[Begin DATA TO PROCESS]

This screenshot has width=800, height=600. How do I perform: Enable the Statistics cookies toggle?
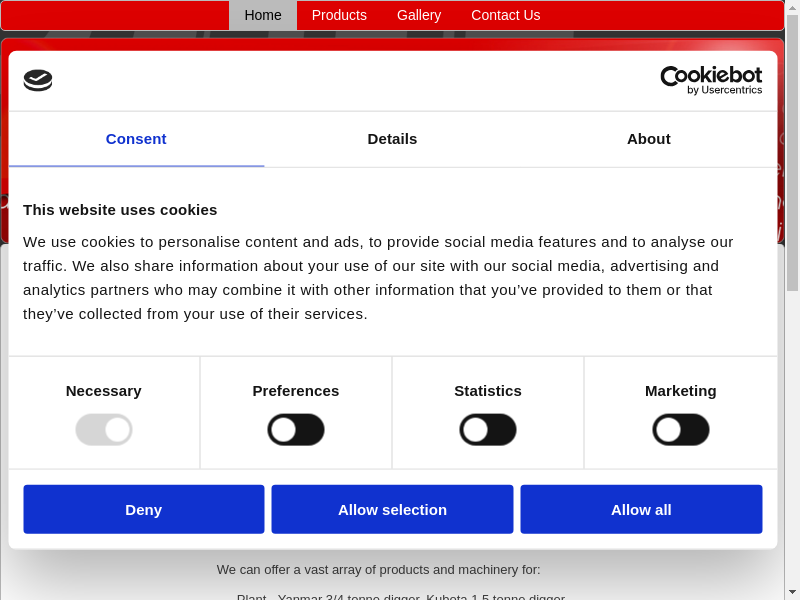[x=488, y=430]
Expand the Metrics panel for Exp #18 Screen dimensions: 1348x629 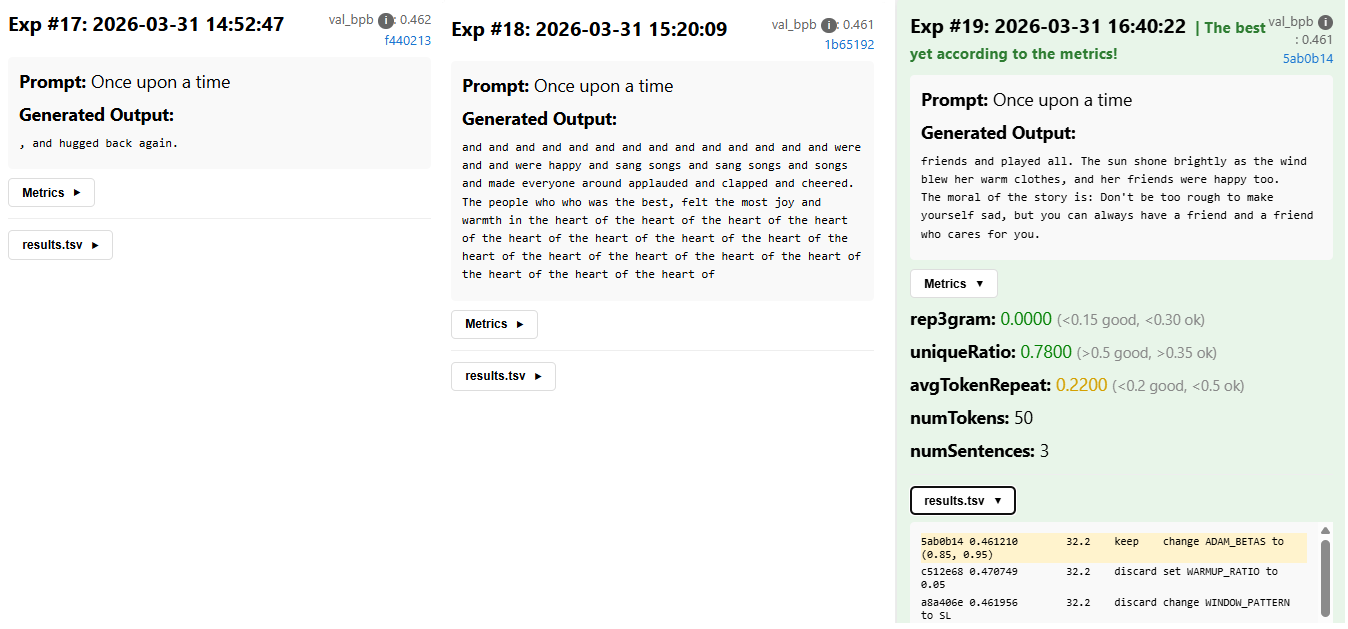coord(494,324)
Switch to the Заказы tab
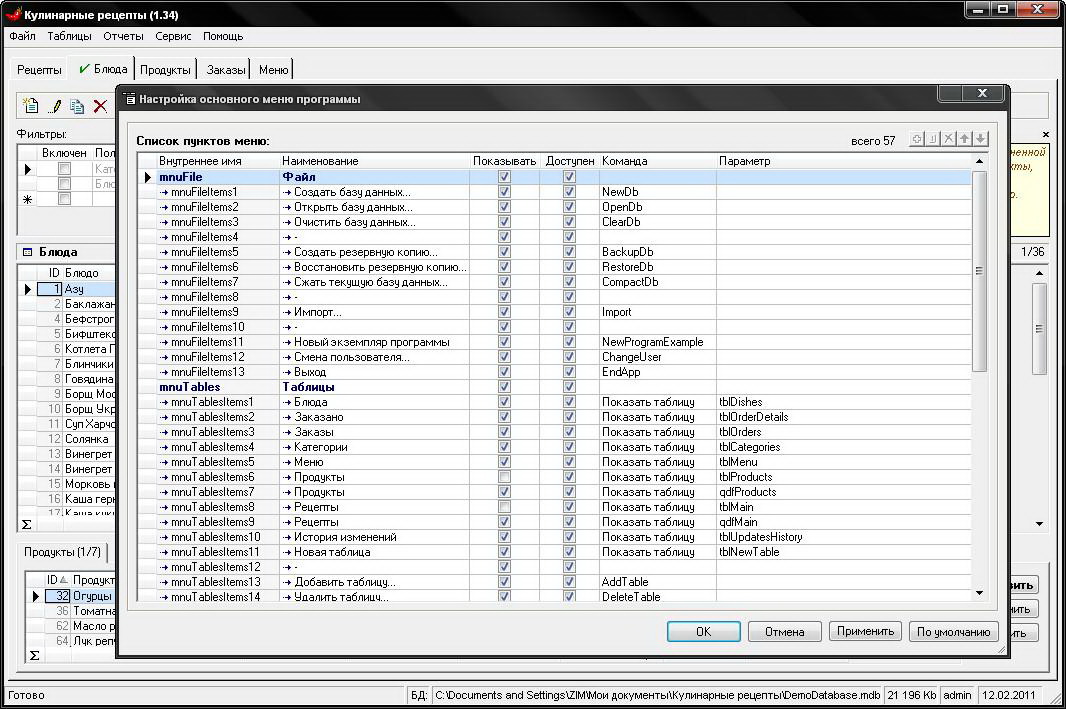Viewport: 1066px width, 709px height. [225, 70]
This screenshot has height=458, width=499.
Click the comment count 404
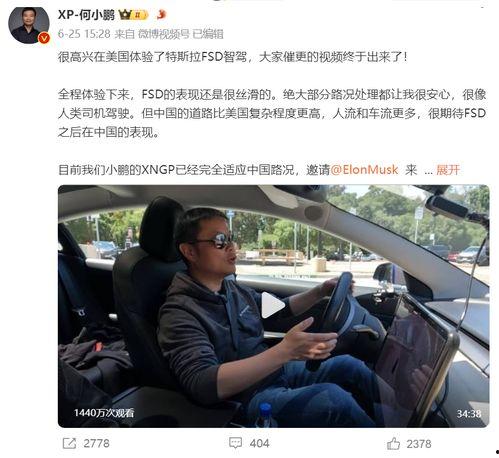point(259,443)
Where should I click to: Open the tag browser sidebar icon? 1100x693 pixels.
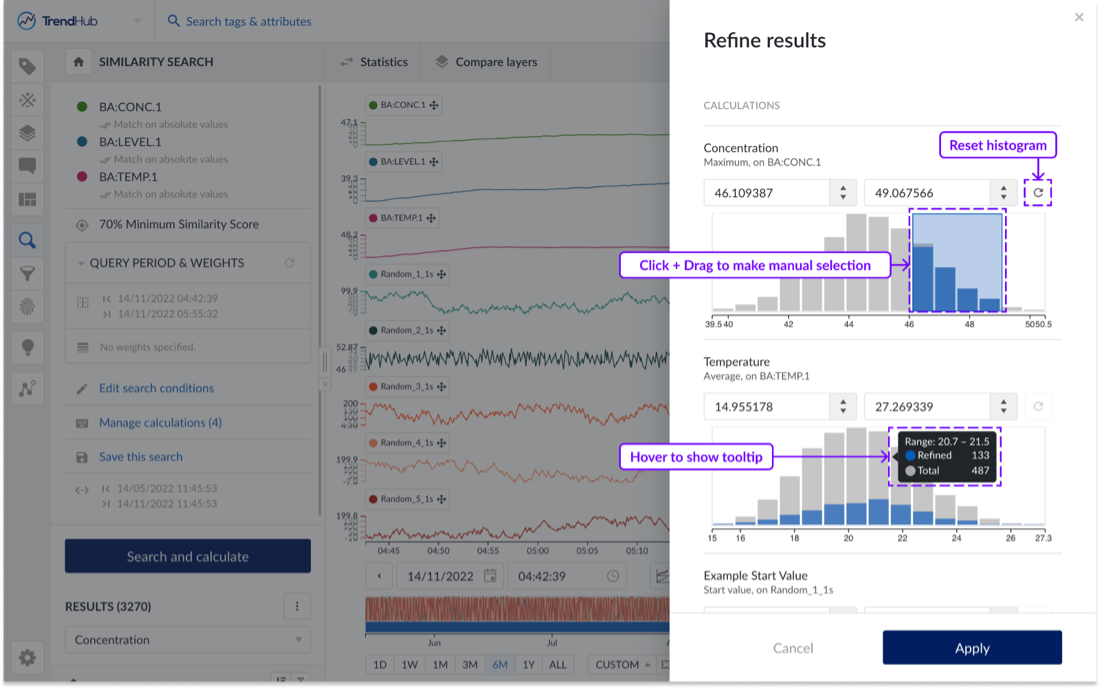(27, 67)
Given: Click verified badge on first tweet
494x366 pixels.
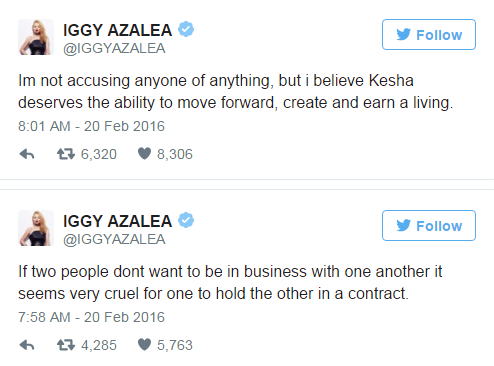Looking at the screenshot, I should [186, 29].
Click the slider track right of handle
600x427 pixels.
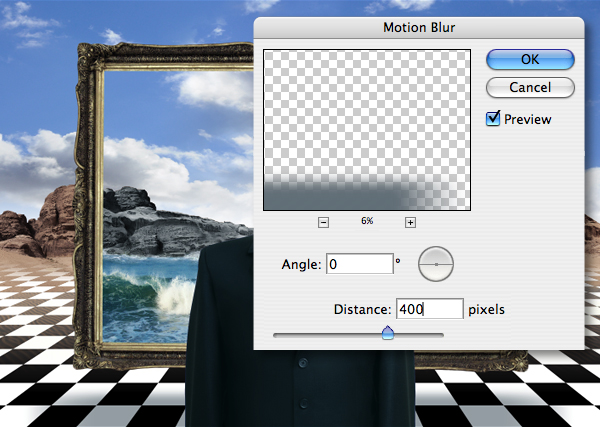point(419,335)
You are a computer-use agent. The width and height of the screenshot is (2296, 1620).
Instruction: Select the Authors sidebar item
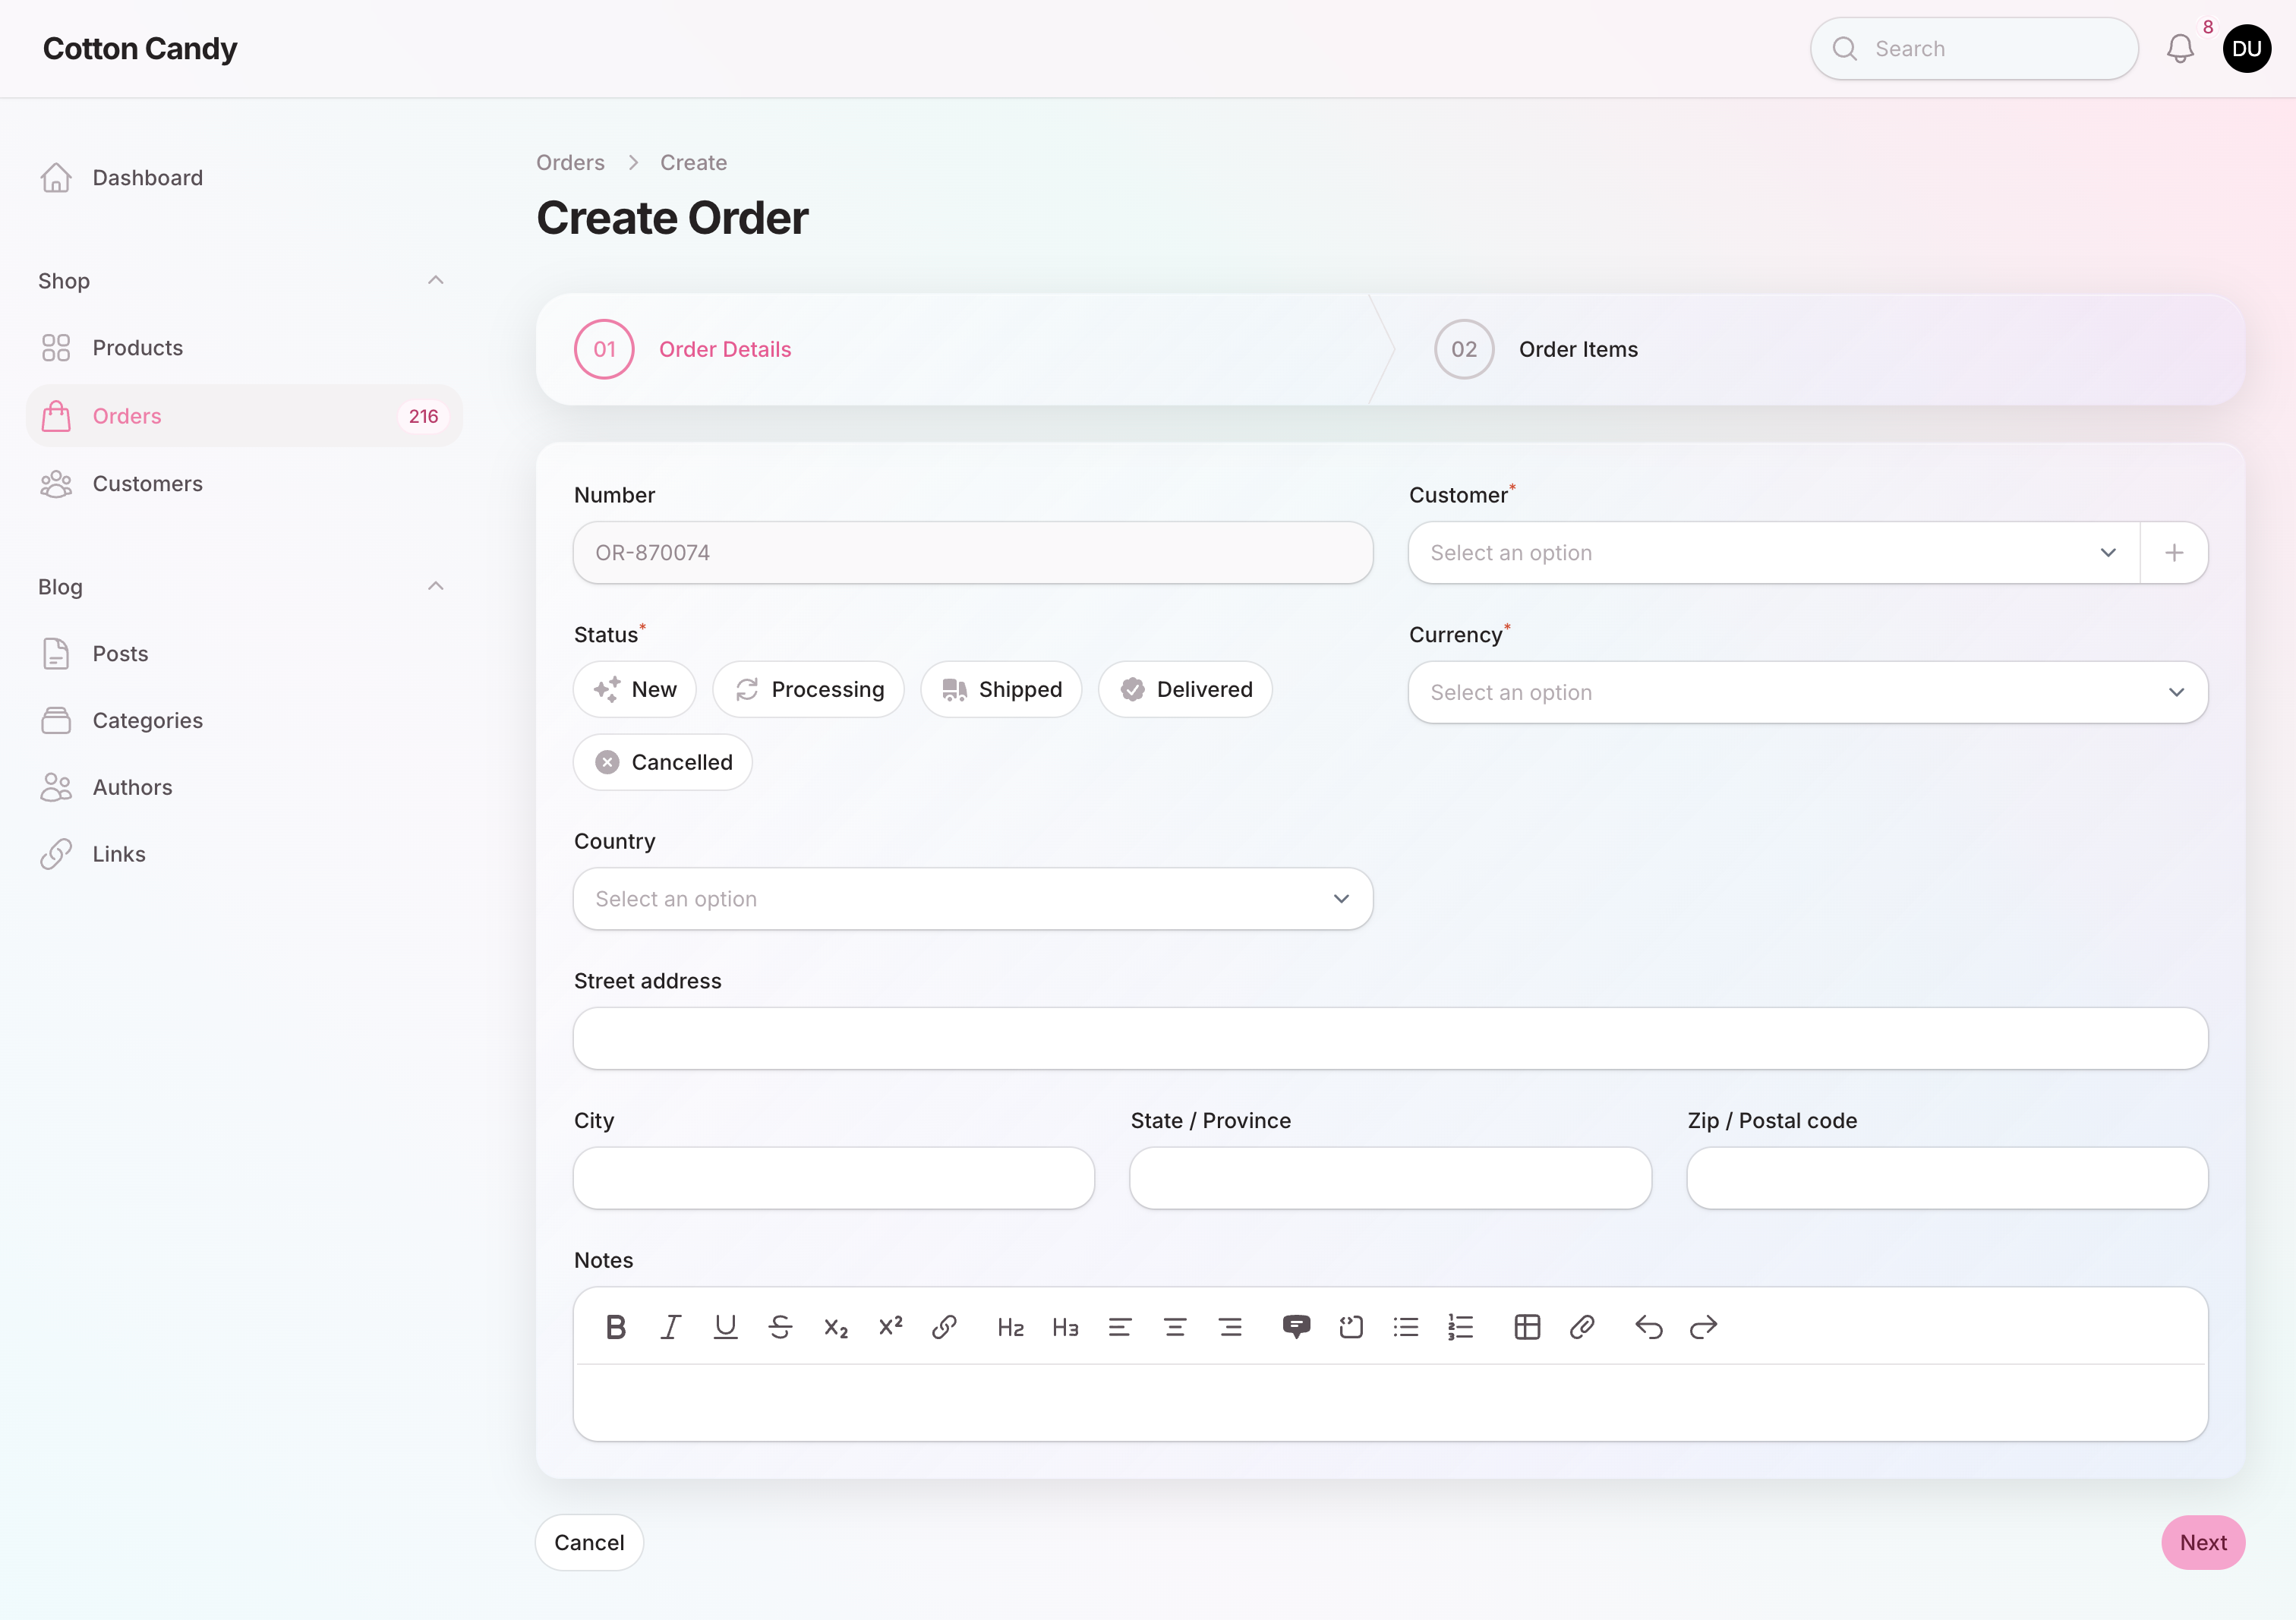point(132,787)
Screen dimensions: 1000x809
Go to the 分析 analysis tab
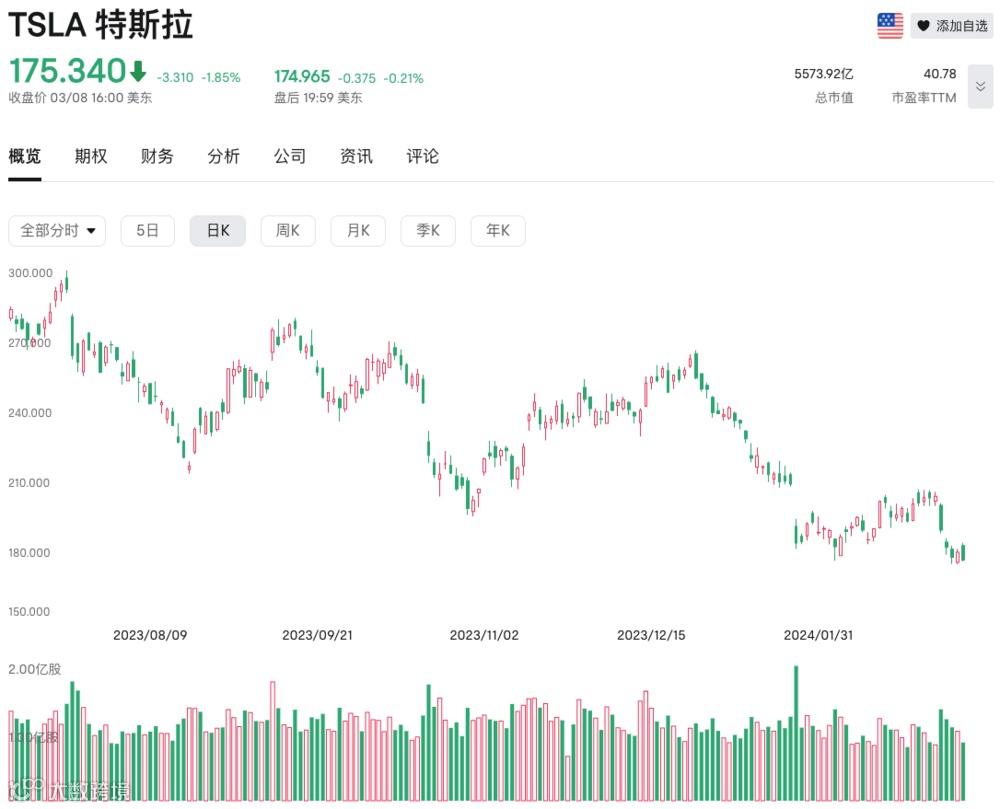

[End DATA TO PROCESS]

- [STATED EXERCISE]:
Reproduce the data from the line containing "Given: Click verified badge on first tweet" through the end of the data, both ends included, with "slider track" swapped for "scroll bar" and everything else unchanged. Omit the pictures from your answer.

- [COMPLETE RESPONSE]:
Given: Click verified badge on first tweet
494x366 pixels.
Looking at the screenshot, I should [186, 29].
Click the scroll bar right of handle
600x427 pixels.
point(419,335)
You are a computer-use agent. The width and height of the screenshot is (2296, 1620).
Instruction: Select the Authors sidebar item
point(132,787)
Screen dimensions: 1000x809
Go to the 分析 analysis tab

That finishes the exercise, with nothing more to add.